EXERCISE BRIEF :: Would you write out all of the entries below, exactly as they stand?

:: INPUT

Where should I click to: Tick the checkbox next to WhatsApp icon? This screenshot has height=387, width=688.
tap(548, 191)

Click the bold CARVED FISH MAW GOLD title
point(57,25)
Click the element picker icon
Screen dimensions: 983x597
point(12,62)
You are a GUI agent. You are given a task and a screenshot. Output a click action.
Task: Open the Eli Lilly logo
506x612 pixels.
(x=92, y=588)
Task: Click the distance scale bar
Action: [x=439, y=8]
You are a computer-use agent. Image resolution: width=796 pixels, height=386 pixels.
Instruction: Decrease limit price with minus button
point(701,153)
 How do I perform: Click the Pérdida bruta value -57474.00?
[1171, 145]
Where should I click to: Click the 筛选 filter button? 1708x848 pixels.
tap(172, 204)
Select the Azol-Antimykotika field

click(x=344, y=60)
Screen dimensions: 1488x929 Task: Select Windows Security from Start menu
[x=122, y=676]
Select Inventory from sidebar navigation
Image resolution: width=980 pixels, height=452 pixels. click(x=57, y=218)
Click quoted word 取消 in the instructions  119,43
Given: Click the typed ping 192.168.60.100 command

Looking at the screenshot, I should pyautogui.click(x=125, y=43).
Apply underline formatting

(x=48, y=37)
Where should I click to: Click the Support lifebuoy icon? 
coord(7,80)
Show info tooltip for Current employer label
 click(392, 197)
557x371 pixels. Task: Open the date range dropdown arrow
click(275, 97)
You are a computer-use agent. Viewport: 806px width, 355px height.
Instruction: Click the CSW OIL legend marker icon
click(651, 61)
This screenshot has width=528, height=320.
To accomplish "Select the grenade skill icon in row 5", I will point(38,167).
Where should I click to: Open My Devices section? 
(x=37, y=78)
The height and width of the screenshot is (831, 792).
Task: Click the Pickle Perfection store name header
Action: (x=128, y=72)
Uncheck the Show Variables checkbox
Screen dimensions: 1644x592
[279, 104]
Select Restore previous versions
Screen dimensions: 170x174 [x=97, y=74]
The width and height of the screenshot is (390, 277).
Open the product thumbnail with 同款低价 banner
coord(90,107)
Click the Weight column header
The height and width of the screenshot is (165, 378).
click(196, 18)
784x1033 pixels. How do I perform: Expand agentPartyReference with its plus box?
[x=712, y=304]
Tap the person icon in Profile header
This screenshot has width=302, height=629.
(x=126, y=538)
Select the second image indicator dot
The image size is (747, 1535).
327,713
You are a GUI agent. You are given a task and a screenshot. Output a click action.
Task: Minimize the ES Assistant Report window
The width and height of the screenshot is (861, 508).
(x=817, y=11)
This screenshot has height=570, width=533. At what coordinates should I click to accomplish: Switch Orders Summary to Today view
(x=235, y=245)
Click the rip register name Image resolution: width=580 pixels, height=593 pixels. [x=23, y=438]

::::

EXERCISE ANSWER ::
Where should I click to: Tick the checkbox next to WhatsApp icon? This screenshot has height=387, width=688.
tap(548, 191)

Click the bold CARVED FISH MAW GOLD title
point(57,25)
Click the element picker icon
Screen dimensions: 983x597
point(12,62)
You are a GUI agent. You are given a task and a screenshot. Output a click action.
Task: Open the Eli Lilly logo
506x612 pixels.
(x=92, y=588)
Task: Click the distance scale bar
Action: [x=439, y=8]
You are a computer-use agent. Image resolution: width=796 pixels, height=386 pixels.
Instruction: Decrease limit price with minus button
point(701,153)
 How do I perform: Click the Pérdida bruta value -57474.00?
[1171, 145]
Where should I click to: Click the 筛选 filter button? 1708x848 pixels.
tap(172, 204)
Select the Azol-Antimykotika field

click(x=344, y=60)
Screen dimensions: 1488x929 Task: Select Windows Security from Start menu
[x=122, y=676]
Select Inventory from sidebar navigation
Image resolution: width=980 pixels, height=452 pixels. click(x=57, y=218)
Click quoted word 取消 in the instructions  119,43
Given: Click the typed ping 192.168.60.100 command

Looking at the screenshot, I should pyautogui.click(x=125, y=43).
Apply underline formatting

(x=48, y=37)
Where should I click to: Click the Support lifebuoy icon? 
coord(7,80)
Show info tooltip for Current employer label
 click(392, 197)
557x371 pixels. Task: Open the date range dropdown arrow
click(275, 97)
You are a computer-use agent. Viewport: 806px width, 355px height.
Instruction: Click the CSW OIL legend marker icon
click(651, 61)
This screenshot has width=528, height=320.
To accomplish "Select the grenade skill icon in row 5", I will point(38,167).
Where should I click to: Open My Devices section? 
(x=37, y=78)
The height and width of the screenshot is (831, 792).
Task: Click the Pickle Perfection store name header
Action: (x=128, y=72)
Uncheck the Show Variables checkbox
Screen dimensions: 1644x592
[279, 104]
Select Restore previous versions
Screen dimensions: 170x174 [x=97, y=74]
The width and height of the screenshot is (390, 277).
Open the product thumbnail with 同款低价 banner
coord(90,107)
Click the Weight column header
The height and width of the screenshot is (165, 378).
click(196, 18)
784x1033 pixels. How do I perform: Expand agentPartyReference with its plus box?
[x=712, y=304]
Tap the person icon in Profile header
This screenshot has width=302, height=629.
(x=126, y=538)
Select the second image indicator dot
The image size is (747, 1535).
327,713
You are a GUI agent. You are given a task and a screenshot. Output a click action.
Task: Minimize the ES Assistant Report window
The width and height of the screenshot is (861, 508).
(x=817, y=11)
This screenshot has height=570, width=533. At what coordinates should I click to accomplish: Switch Orders Summary to Today view
(x=235, y=245)
Click the rip register name Image resolution: width=580 pixels, height=593 pixels. [x=23, y=438]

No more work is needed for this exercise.